PROBLEM: Nothing but the lines from the one with "Select Other modern languages label" through the final line of the entries should appear in the answer, copied exactly and without pictures.
☆ ☆ ☆
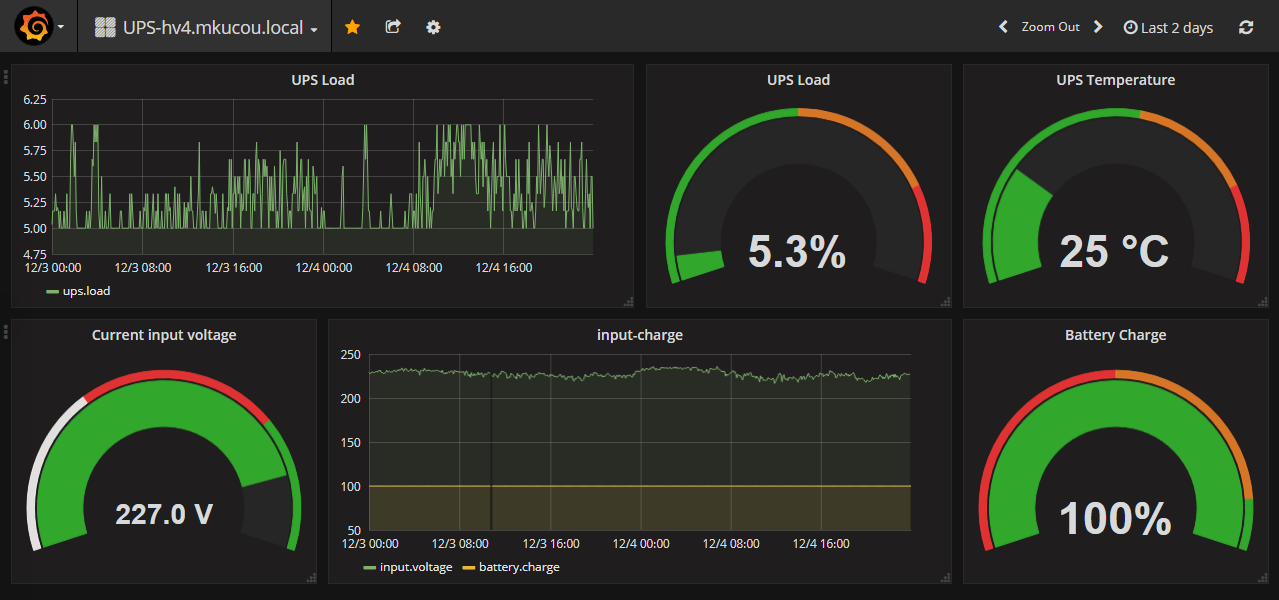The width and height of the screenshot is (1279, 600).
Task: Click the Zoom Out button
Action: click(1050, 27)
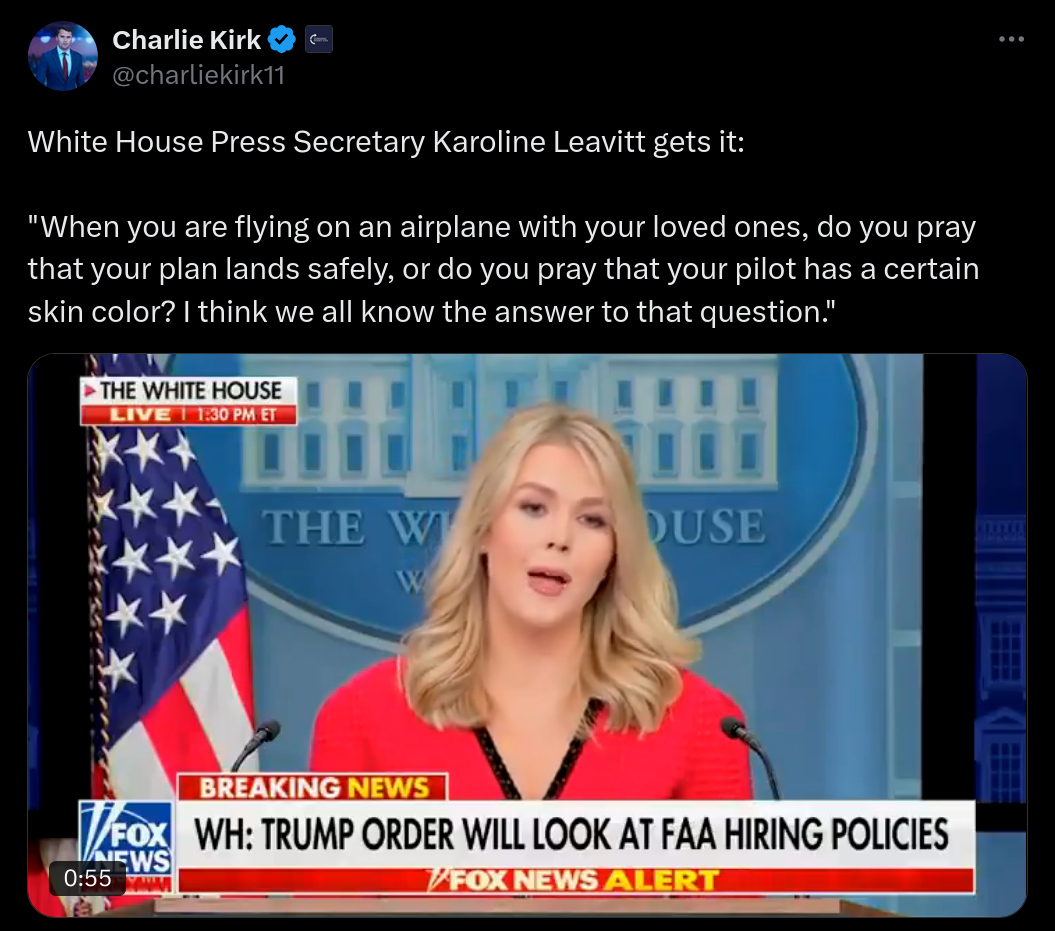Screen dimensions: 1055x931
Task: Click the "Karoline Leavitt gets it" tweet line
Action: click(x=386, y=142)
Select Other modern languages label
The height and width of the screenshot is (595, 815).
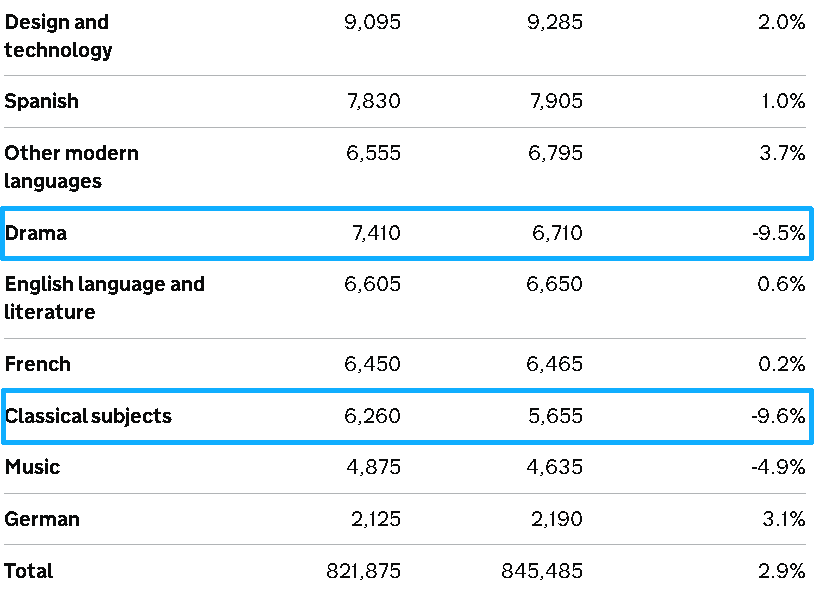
☆ ☆ ☆
EXERCISE RESULT:
Select Other modern languages label
The height and width of the screenshot is (595, 815).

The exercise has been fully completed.